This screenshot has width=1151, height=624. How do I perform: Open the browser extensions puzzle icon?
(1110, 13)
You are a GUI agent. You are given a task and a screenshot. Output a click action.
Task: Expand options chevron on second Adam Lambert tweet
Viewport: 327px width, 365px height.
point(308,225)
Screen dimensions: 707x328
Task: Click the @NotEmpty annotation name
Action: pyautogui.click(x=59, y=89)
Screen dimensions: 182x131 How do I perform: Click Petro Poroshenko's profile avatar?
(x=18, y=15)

* * *

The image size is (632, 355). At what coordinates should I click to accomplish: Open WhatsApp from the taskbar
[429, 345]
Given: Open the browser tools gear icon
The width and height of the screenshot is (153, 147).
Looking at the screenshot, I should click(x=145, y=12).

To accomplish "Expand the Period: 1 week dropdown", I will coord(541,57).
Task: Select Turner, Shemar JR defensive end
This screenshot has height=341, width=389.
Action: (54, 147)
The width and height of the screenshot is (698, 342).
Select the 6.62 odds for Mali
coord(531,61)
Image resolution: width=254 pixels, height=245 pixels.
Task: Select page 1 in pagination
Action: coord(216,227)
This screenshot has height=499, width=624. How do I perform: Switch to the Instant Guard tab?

EXERCISE INSTRUCTIONS: Of all the entries above, retype exactly the lines from the line with "The width and height of the screenshot is (153, 147)." to the line with "This screenshot has height=499, width=624.", both included, and no others.

OUTPUT BELOW:
The width and height of the screenshot is (153, 147).
Looking at the screenshot, I should click(x=145, y=12).

To accomplish "Expand the Period: 1 week dropdown", I will coord(541,57).
Task: Select Turner, Shemar JR defensive end
This screenshot has height=341, width=389.
Action: (54, 147)
The width and height of the screenshot is (698, 342).
Select the 6.62 odds for Mali
coord(531,61)
Image resolution: width=254 pixels, height=245 pixels.
Task: Select page 1 in pagination
Action: coord(216,227)
This screenshot has height=499, width=624. How do I perform: Switch to the Instant Guard tab?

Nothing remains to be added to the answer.